Me senti reconhecida

“Quando eu tava no teatro, que eu vinha vestida com a minha roupa e ia passando na rua, o pessoal vinha: ‘a benção, mãe’. E eu abençoava, né? (…) Eu nunca tinha sido vista em lugar nenhum”.

“Era o meu sonho me vestir assim, então eles realizaram meu sonho no teatro. Eu conversei com a estilista e ela falou: ‘dona Socorro pra gente fazer essa roupa para senhora, a gente teve que ir na casa de umbanda, perguntar, pesquisar e ver qual é o tipo da roupa da benzedeira’. Aí eu falei: ‘já que mexeu com o santo e tudo, então minha roupa é minha, eu não vou devolver’. Aí, deixaram eu ficar.”
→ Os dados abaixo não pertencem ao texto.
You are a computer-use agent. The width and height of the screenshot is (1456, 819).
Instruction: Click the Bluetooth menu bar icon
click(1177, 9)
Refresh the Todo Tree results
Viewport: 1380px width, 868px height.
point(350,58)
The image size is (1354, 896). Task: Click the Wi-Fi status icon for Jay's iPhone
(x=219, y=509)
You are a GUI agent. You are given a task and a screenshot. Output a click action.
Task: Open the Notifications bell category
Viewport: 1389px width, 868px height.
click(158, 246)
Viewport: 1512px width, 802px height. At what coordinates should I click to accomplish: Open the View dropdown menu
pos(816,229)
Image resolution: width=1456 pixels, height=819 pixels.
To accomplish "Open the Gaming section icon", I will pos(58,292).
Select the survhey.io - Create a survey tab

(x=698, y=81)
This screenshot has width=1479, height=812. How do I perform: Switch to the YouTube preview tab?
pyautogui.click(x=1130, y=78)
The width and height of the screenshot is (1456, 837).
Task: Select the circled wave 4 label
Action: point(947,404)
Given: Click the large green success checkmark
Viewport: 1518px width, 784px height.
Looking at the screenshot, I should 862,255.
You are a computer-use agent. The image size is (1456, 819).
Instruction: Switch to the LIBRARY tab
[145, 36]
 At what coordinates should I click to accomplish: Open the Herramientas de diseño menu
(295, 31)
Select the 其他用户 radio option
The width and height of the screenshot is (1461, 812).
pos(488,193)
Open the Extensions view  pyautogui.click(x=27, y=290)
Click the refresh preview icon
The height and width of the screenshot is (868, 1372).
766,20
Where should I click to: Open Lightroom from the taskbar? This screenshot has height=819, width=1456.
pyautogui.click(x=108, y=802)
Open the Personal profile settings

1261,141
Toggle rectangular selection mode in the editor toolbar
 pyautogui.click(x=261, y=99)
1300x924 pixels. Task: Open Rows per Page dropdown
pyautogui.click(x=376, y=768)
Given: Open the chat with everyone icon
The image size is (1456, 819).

“Eu sempre gosto de usar meus colares quando eu tô na apresentação. Digo que eles são meus guias.”

“Eu saía e o pessoal falava assim: ‘Lá vem a macumbeira, ó a macumbeira!’. Às vezes, ela se estressava, né? [apontou para a outra filha que estava ao lado]. Eu falava assim: ‘Deixa, filha, tá na mão de Deus. Deus tá vendo o que eu sou e o que eu faço’. E o que eu faço é ajudar quem precisa de mim.”

[Você se considera uma mulher de fé?] “Sim, muita fé! (…) As pessoas só sabem me chamar de macumbeira [risos], mas eu não ligo, não. (…) Eles não entendem o que é ser macumbeira, né? Se eles entendessem de tudo, mas nem sabem o que estão falando.”

Sou o que sou

“Gosto de tomar cerveja. Eu sempre fico aqui [se referindo aos bares que frequenta] curtindo um Léo Magalhães tomando uma cervejinha.”

“Teve um dia que eu tava lá no barzinho tomando uma cerveja, aí tinha uma menina lá, ela veio e me beijou. Tinha um cara lá dançando e ele falou assim: ‘você tá suja aqui’. Ai, eu falei: ‘foi a menina que me beijou’. E ele: ‘não foi a menina, foi um traveco’. Eu falei: ‘Que ridículo, isso!. (…) Cada um tem que ser o que é e as pessoas não têm que criticar’”

“A gente tem que ser assim, o meu coração tem que ser grande para ajudar todo mundo que precisa (…) Eu me sinto feliz fazendo o bem para as pessoas. Muito feliz”.